**Data for analysis:**

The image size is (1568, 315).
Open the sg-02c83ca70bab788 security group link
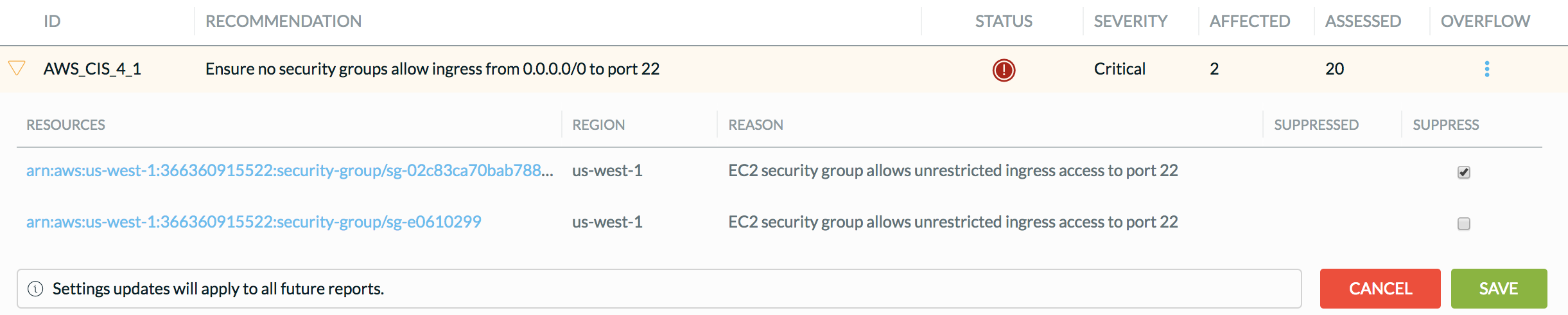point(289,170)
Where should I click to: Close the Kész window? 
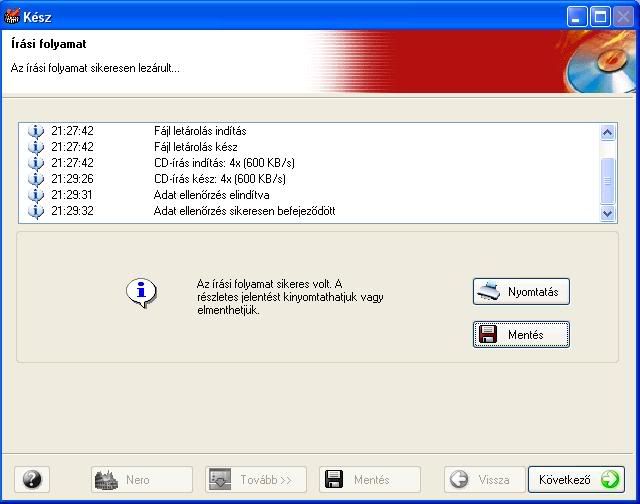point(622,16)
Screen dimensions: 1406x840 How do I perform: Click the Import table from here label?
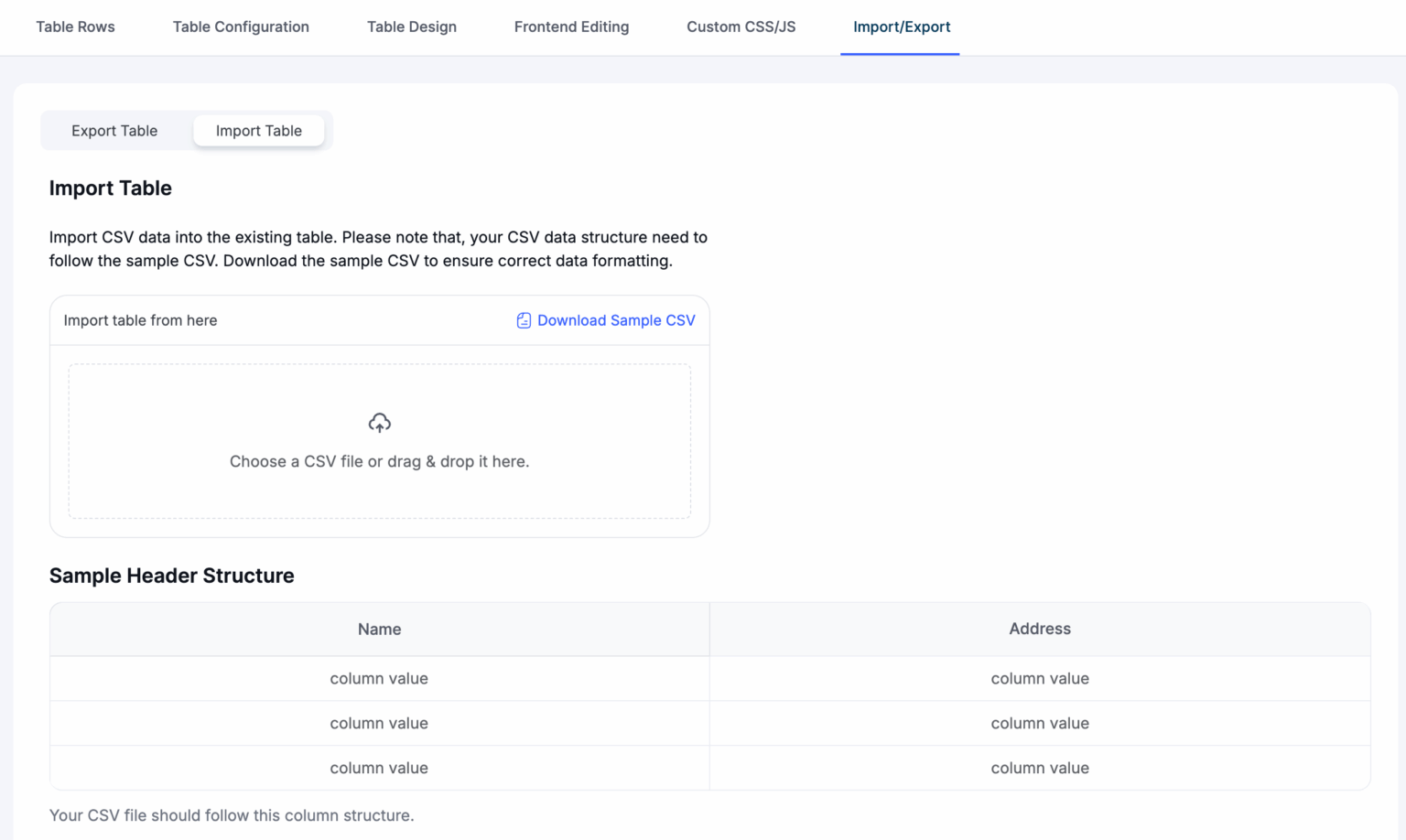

--

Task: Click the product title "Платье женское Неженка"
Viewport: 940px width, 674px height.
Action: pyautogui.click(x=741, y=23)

**Aim of the exercise:** Copy only this from above: the line containing "The image size is (1568, 315).", the line containing "Screen dimensions: 1406x840", and all lines between, printed exactly. Leave out the pictures.

**Answer box:**
The image size is (1568, 315).
Open the sg-02c83ca70bab788 security group link
point(289,170)
Where should I click to: Close the Kész window? 
point(622,16)
Screen dimensions: 1406x840 How do I perform: Click the Import table from here label?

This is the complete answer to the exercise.